1. Une scolarité jalonnée de quelques obstacles

2.1. Le choix du baccalauréat

2.1.3. Le Baccalauréat Professionnel : le choix par défaut

En ce qui concerne le choix de s’orienter vers un Baccalauréat Professionnel, là encore, les jeunes de notre échantillon ne se distinguent pas vraiment du reste de la population générale malgré une légère représentativité supérieure de ce type de baccalauréat ; 33% pour notre échantillon soit dix jeunes sur trente contre 31% pour la population générale (Le Laidier & Thomas, 2015).

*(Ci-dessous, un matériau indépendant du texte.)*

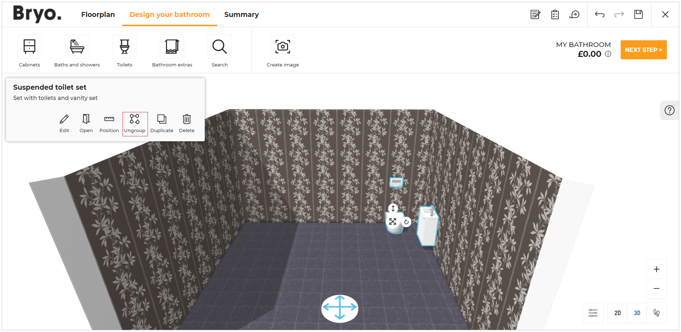Click the NEXT STEP button
This screenshot has width=681, height=332.
(643, 50)
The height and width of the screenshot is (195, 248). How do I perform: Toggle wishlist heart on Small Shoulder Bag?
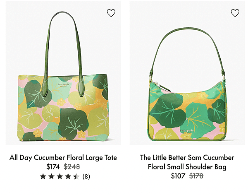(235, 13)
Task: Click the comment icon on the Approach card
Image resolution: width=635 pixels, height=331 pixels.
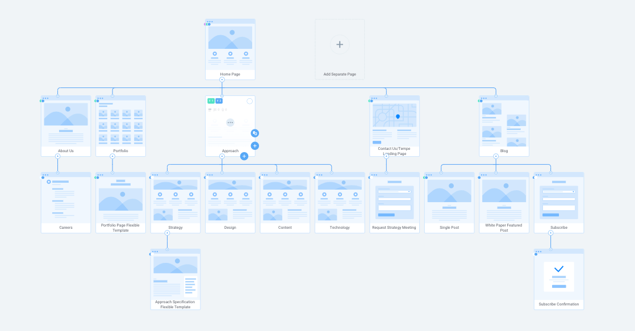Action: pos(215,110)
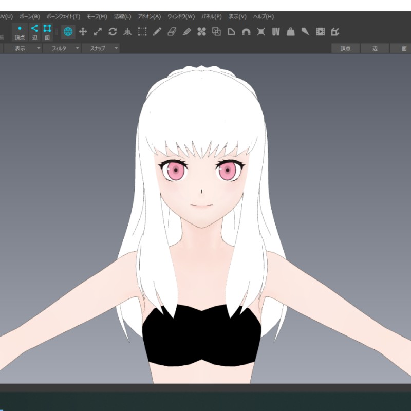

Quatre garçons et six filles se sont orientés en priorité vers ce type de baccalauréat. Notons qu’une jeune fille a obtenu un baccalauréat professionnel suite à l’obtention d’un baccalauréat scientifique dans un premier temps.

Les options du baccalauréat choisies par les jeunes rencontrés sont très variées : Maintenance des véhicules automobiles (2), Accompagnement Soins et Services à la Personne (2), Productique (1), Maintenance des Equipements Industriels (1), Relation Accueil Clients Usagers (1), Laboratoire (1), Vente Conseil Commercial (1), Secrétariat (1), non précisé (1). Le baccalauréat professionnel créé en 1985 a pour objectif l’insertion professionnelle après l’obtention du diplôme, mais il peut permettre, dans certains cas, la poursuite d'études supérieures. Si la volonté affichée par les politiques et les lycées professionnels, depuis plusieurs années, est de revaloriser cette filière, elle est encore et toujours étiquetée comme la filière de relégation (Beaud & Truong, 2015 ; Bergier & Francequin, 2005) et reste l’apanage des élèves en difficultés scolaires qui n’ont pu poursuivre leurs études vers une filière générale ou technologique.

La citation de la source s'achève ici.